It's always funny to me when people assume that sleep works the same for everyone or that it is as simple as scheduling something on a calendar. Neither are true.
I think most people can change their sleeping habits. If you actually practice good sleep hygene and make consistent habits around sleep and you still can't get to sleep at a reasonable time, then you are not the norm and may have a medical condition.
Well, I can say for myself that the younger me adapted faster to timezone changes than I do now. That adaptation is presumably driven by the diurnal rhythms of the destination, but given that a fair amount of modern life is conducted under artificial light (and artificial darkness, for those who sleep in), it seems plausible that sleep patterns could be modified to some extent, through adjustment to the already-artificial diurnal cycle.
If you're in your twenties, you've probably spent 8+ years building up a habit of sleeping late. It's expected that it would take you a reasonable amount of time to break that.
As an anecdote in the opposite way, I am a sort-of night owl (my peak hours are roughly 10:00pm to 1:30am). As a teenager I was a late night, late morning (4am to 2pm) sleeper. Around 17, I started training at 7am, meaning I had to be up at 5:45 every morning. When I eventually quit after about 4 years, it took me another 4 years to un-learn the habit and move back to being an evening person.
I don't mean to nitpick, but I don't think it takes very long to break a sleep habit. I travel quite a bit and so am not only changing my actual sleep hours significantly (i.e. going to bed at what used to be my 4pm or whatever) but also changing them based on local timezones (so this job requires me to go to bed 2am local time, vs another job where I can go to bed 10pm local time). Anyway point is I'm usually adjusted within a week.
And I certainly adjusted from my "classes start at 7am" in highschool schedule to my "classes start at 12pm" schedule in college near instantaneously.
Your personal anecdotes say nothing useful about the experiences of other people.
I get pretty wiped out for a week when the clocks go forward or back. I'm only marginally productive when the sun is up, but get a huge amount done from about 8pm to 2am.
But so what? That's me. I don't expect the rest of the world to be the same.
Sleep is clearly very individual. Standard school/office hours are a hugely inefficient waste of the potential of tens of millions of people.
It should be possible to design a more flexible system. But we still have ridiculous notions that early risers are somehow the model of virtue, and everyone else should aspire to the same hours.
I've always found the best way to deal with jet lag is just to stay up until it's a normal time to go to bed in one's current timezone. Depending on where you are going/arriving from this can be quite a long stretch, but it generally gets me set on the local timezone within about two days.

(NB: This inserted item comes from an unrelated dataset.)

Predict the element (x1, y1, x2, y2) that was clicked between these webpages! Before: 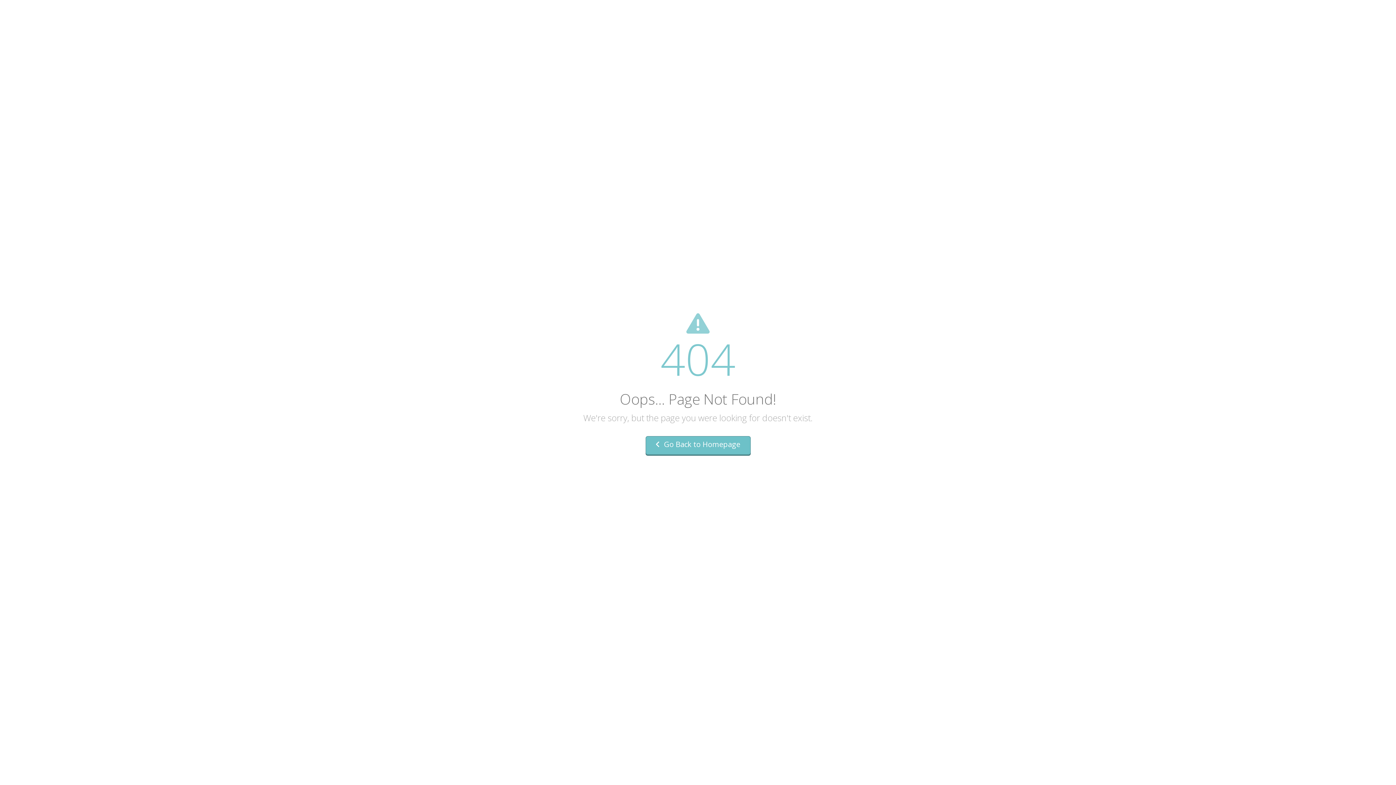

It helps that I'm not very good at sleeping on airplanes unless I've been awake for >30 hours
It also helps to pre-empt it a little. The last few times I've flown long-distance, I've tried to adjust my sleeping a day or two in advance of flying and had very little problems.
You are right to say that we should not jump to conclusions, but it is appropriate to ask to what extent the phenomenon is affected by culture - for one thing, that would raise the question of whether, and to what extent, students might modify their behavior in response, possibly nullifying the effect after a while.

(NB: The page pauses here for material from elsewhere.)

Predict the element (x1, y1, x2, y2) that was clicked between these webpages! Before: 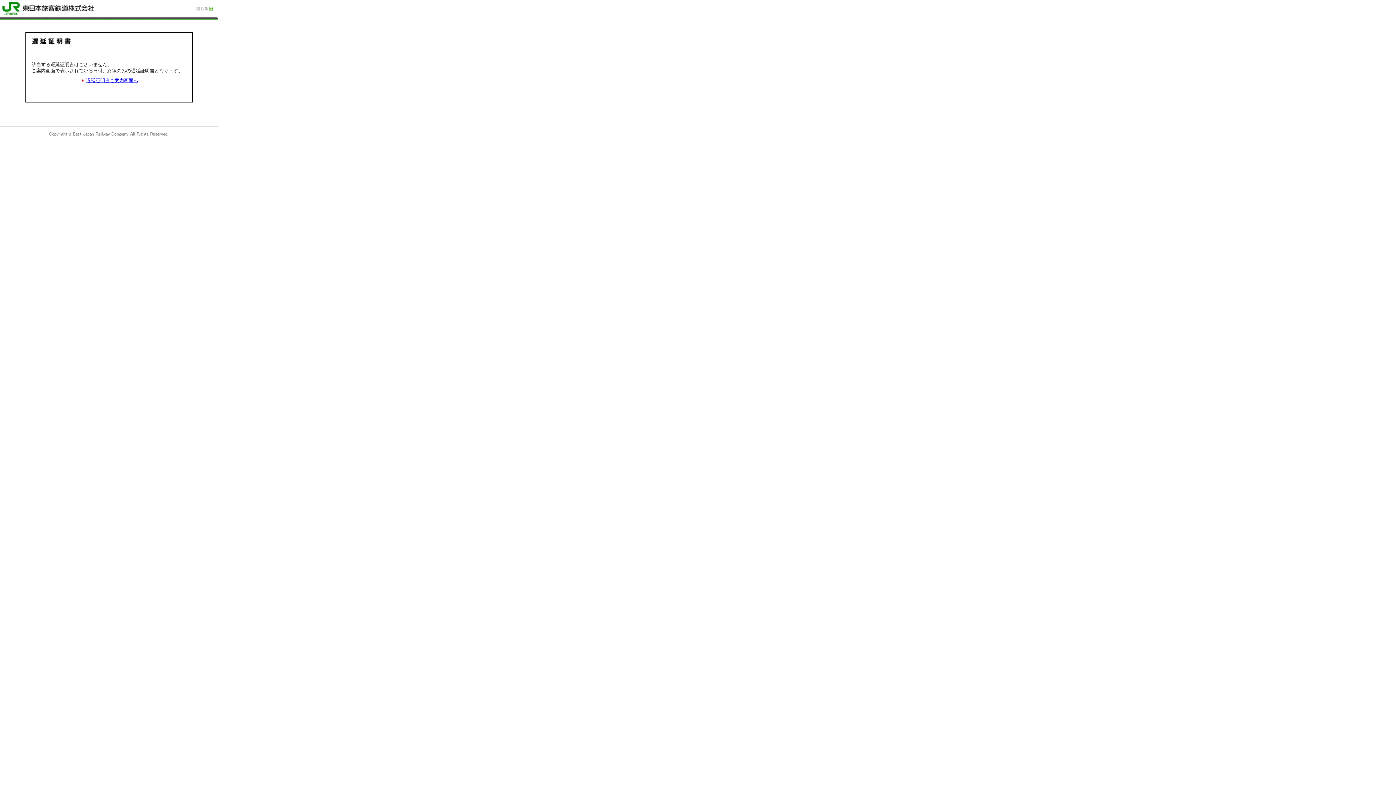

The paper itself seems to consider the effect to be largely genetic in origin, which I assume is probably a well-supported conclusion from other studies.
People at different ages have a different circadian rhythm. For teens and people in their early twenties it's a later rhythm. You can modify it, but it works to varying degrees. There have been several studies that showed that high school for example should start later because of this. It's currently only ideal for teachers. Blaming this on a lack of sleep hygiene and discipline doesn't really address the problem.
I'm not looking to any reference but a search should be trivial.
It's hard to say, but what this definitely does not show is that "starting university classes at 11am or later would improve learning." Rather it shows that, on average students, who have classes at 8 or 9 are most alert and receptive to learning by 11.
Unless student habits have changed a lot since my time, many of them are stumbling out of bed at 7:45 to make that 8am class and haven't had anything to eat or drink yet. They consider themselves “evening people” rather than “morning people" because that's when the most interesting parts of their lives are happening.